Your goal —
Arrange the material as a Markdown table with columns Row and Text, starting at the line containing "You are a GUI" and ending at the line containing "The image size is (2428, 1296).". Number each line and leave out blank lines.

===== Recorded data =====

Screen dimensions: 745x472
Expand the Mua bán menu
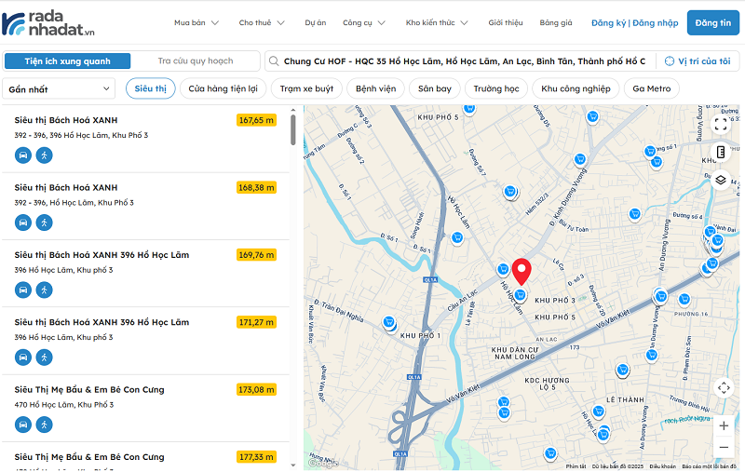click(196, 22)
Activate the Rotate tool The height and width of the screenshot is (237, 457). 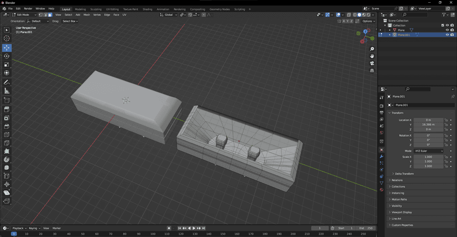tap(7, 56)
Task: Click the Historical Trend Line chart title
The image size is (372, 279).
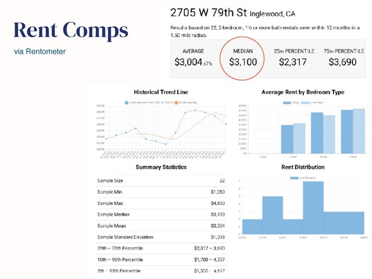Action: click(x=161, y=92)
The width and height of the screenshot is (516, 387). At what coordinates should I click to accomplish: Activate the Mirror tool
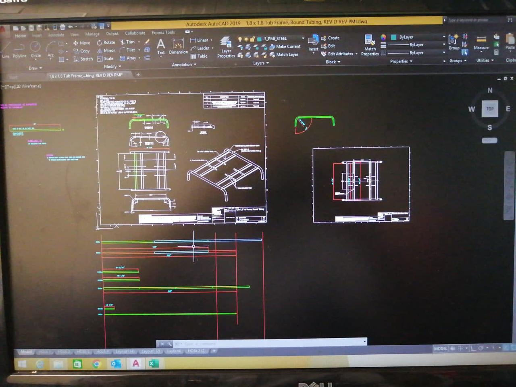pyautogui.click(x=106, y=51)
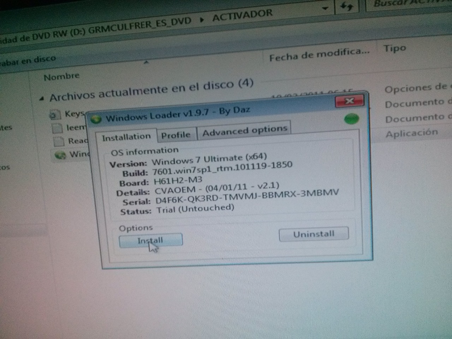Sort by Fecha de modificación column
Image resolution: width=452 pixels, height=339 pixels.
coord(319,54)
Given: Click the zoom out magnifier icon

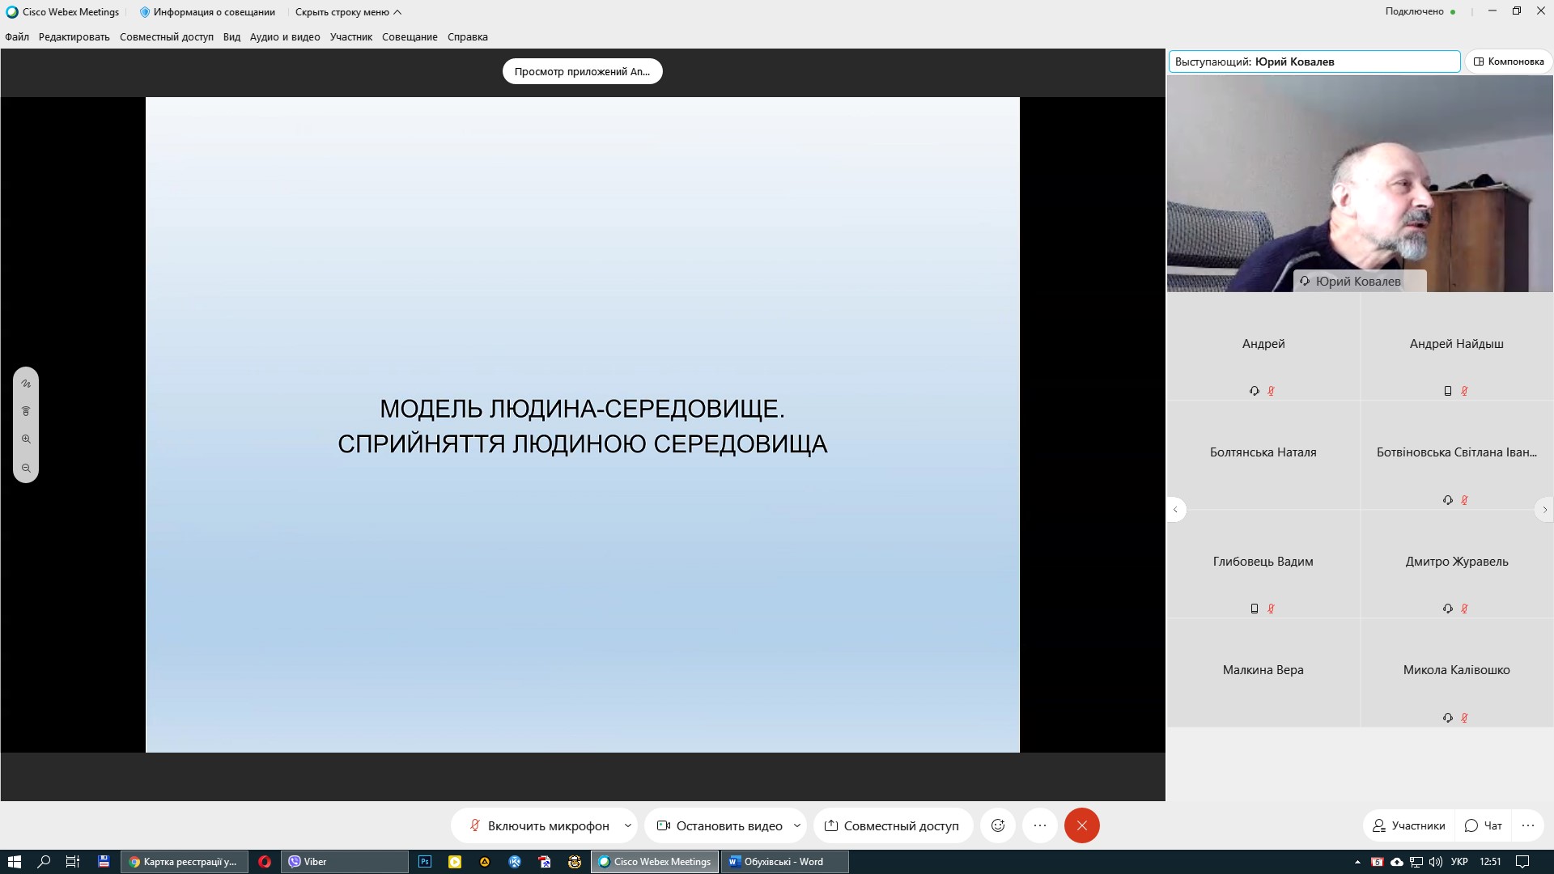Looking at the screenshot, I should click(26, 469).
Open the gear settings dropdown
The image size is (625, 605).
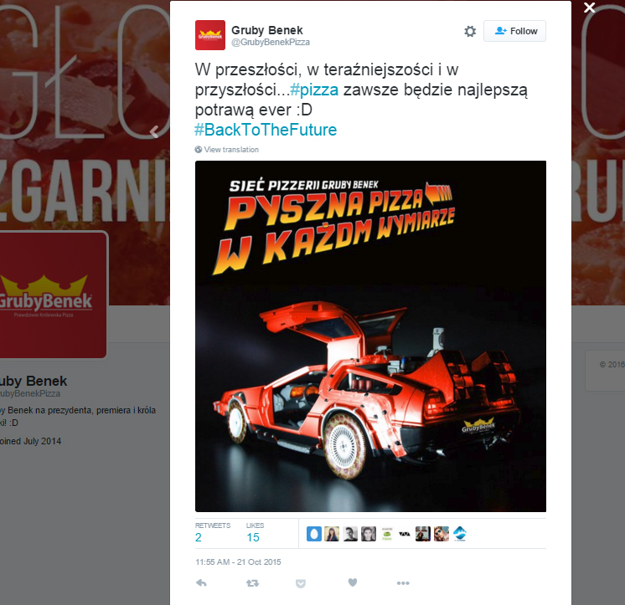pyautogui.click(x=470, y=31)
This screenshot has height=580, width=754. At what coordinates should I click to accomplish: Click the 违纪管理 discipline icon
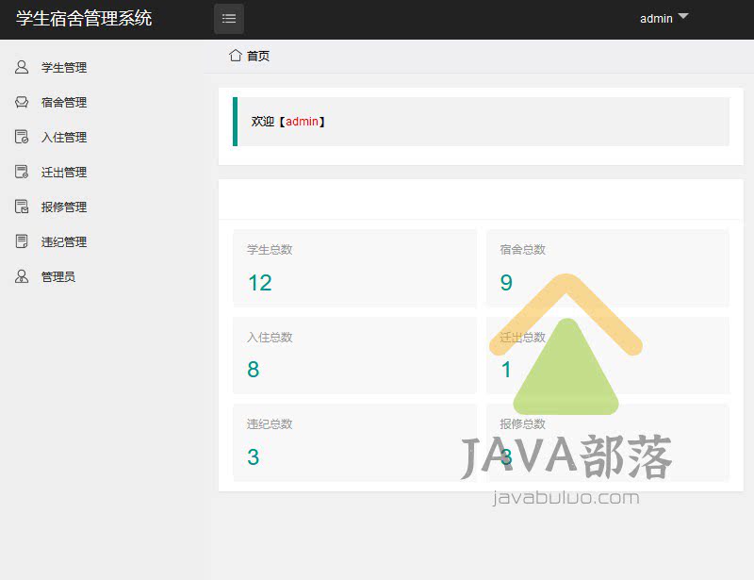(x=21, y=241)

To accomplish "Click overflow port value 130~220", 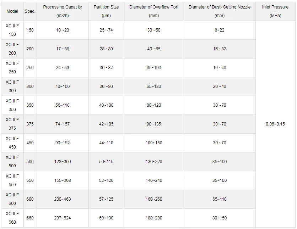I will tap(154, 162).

=====
===== Recorded data =====

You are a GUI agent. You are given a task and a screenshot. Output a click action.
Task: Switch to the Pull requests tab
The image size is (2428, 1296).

=====
===== Recorded data =====

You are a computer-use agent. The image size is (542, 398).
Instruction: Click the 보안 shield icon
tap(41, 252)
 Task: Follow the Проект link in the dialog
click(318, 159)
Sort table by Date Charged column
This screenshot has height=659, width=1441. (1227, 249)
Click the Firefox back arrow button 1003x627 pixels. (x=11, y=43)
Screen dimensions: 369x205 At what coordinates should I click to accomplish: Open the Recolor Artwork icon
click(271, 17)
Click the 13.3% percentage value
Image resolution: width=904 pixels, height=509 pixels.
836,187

=====

Correct answer —
| Row | Text |
|---|---|
| 1 | You are a GUI agent. You are given a task and a screenshot. Output a click action. |
| 2 | Task: Switch to the Pull requests tab |
| 3 | The image size is (2428, 1296). |